Committee members, including six Republicans, cited concerns over the severity of the damages, vagueness regarding how exceptions would be interpreted, and apprehension with usurping locally elected library boards’ control over their material.
“Who decides whether it’s literary value or not?” said Rep. Greg Lanting, R-Twin Falls. “Who decides for sure what’s obscene material? Do we have to take everything to a judge to get a final decision?”
Public testimony was divided over the bill. Several parents who supported the measure said they were frustrated by their local library board’s refusal to remove books that parents considered obscene.
Gregory Taylor, a teacher librarian at Boise’s Hillsdale Junior High School, said a librarian’s job is helping people find books relevant to their everyday lives.
“No one standard could ever match all needs and tastes,” Taylor told the committee. “Responsible parents know what their children are reading, and they take the time to make those thoughtful decisions about which books their kids read. Let other families make their own choices.”
Lawmakers stall on competing libraries bill
The committee also held a public hearing on House Bill 227, which would direct public school and library leaders to establish standards restricting minors’ access to “harmful” material.
Under the bill, sponsored by Rep. Jack Nelsen, R-Jerome, schools and libraries would be required to have a process through which parents can challenge library books they find objectionable during a public meeting.
It would also require that parents who consent to their children obtaining a library card acknowledge that it’s their responsibility to oversee materials their child accesses at the library.
“I think of it as parental responsibility, which in my book is right where it should be,” Nelsen said.
Last year, the Idaho House passed a bill that would have made librarians liable for criminal penalties for distributing “harmful” material to minors. Senate Republicans didn’t hold a hearing on the bill, effectively killing it.
After last year’s bill failed, the House passed a resolution declaring that lawmakers would meet with representatives of the Idaho Commission for Libraries and the Idaho Library Association to craft a proposal that protects minors from “harmful” material.
Lance McGrath, president of the Idaho Library Association, a trade group representing library service workers, said Wednesday that the association assembled a working group but never heard from lawmakers, and that Crane declined to collaborate on House Bill 139.

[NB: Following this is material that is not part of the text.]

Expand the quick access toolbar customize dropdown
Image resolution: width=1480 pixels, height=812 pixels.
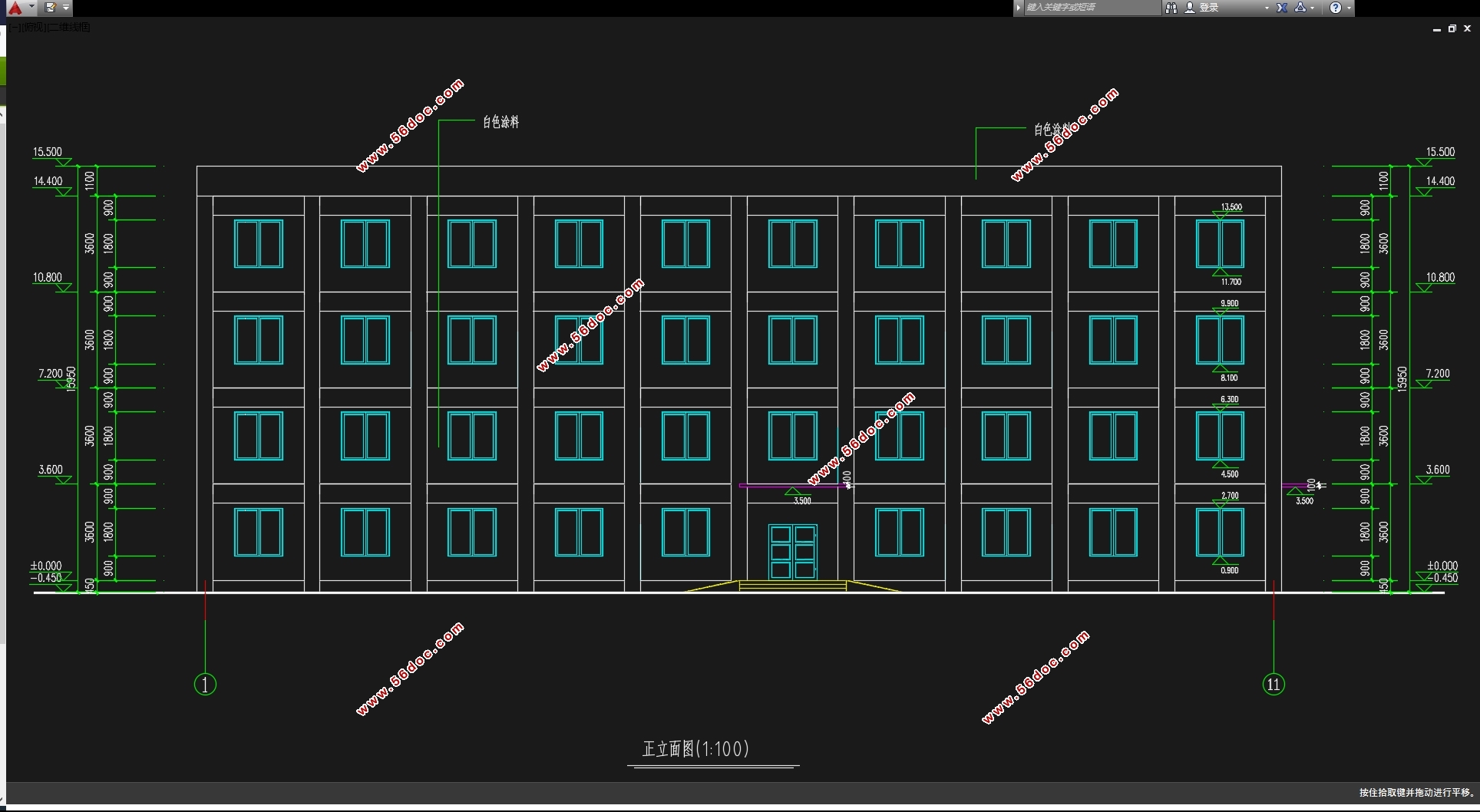(66, 8)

McGrath said the association supports Nelsen’s bill because it suggests “reasonable steps” to restrict children’s access to certain material while maintaining access for adults.
“This bill ensures that all Idaho citizens have a clear process for engaging with their libraries and expressing their opinions without dictating what others are able to access at their library,” he said.

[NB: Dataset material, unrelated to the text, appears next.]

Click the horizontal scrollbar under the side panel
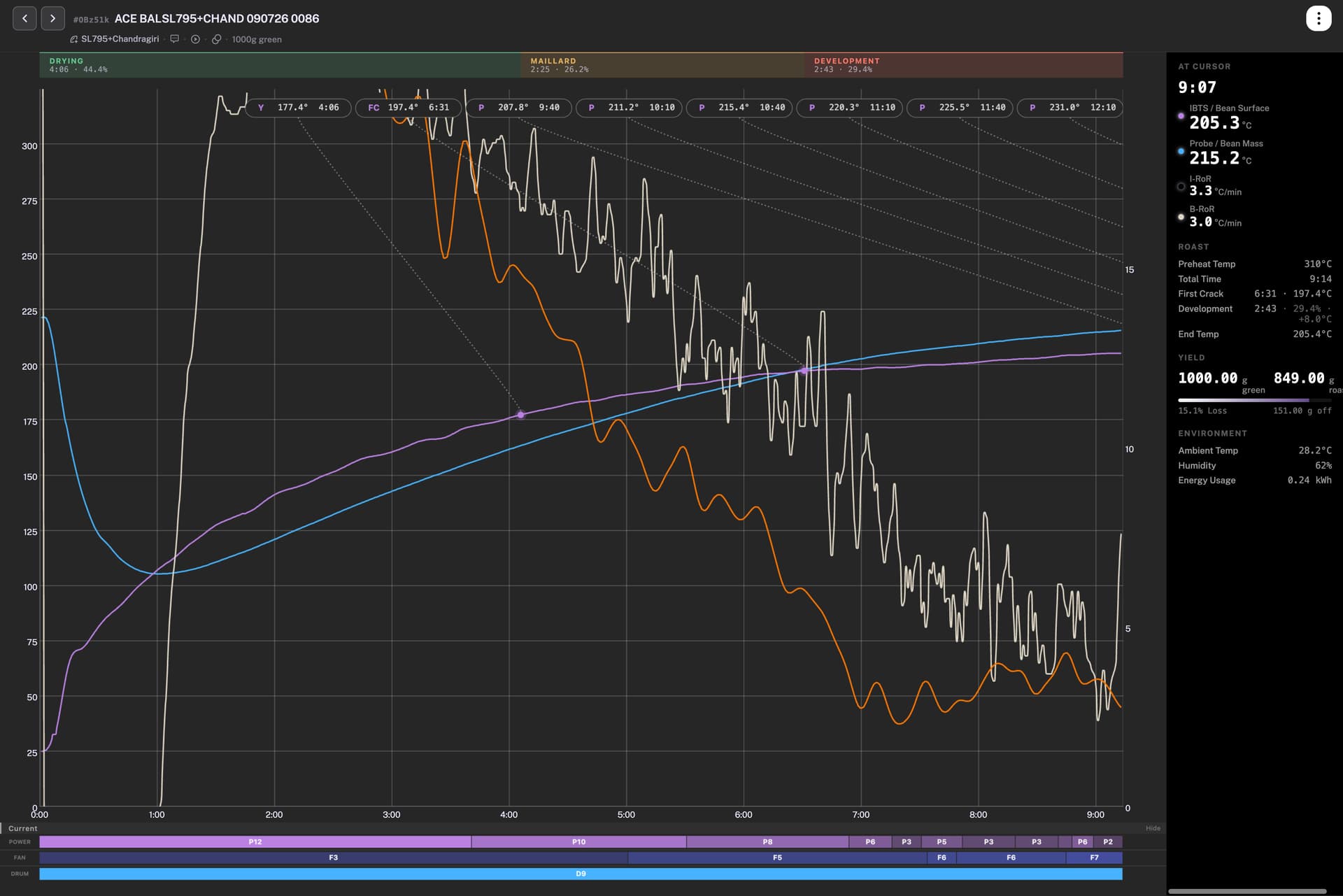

The House Education Committee adjourned before taking action on the bill. At the time, there were separate motions to advance the bill and reject it. Rep. Barbara Ehardt, R-Idaho Falls, proposed rejecting it.
The provision requiring parents acknowledge their responsibility for material their children access “favors” librarians, Ehardt said.
“I just don’t like the fact that it provides protections to librarians,” she said.
The lack of action on House Bill 227 means it could later return to the committee for another hearing.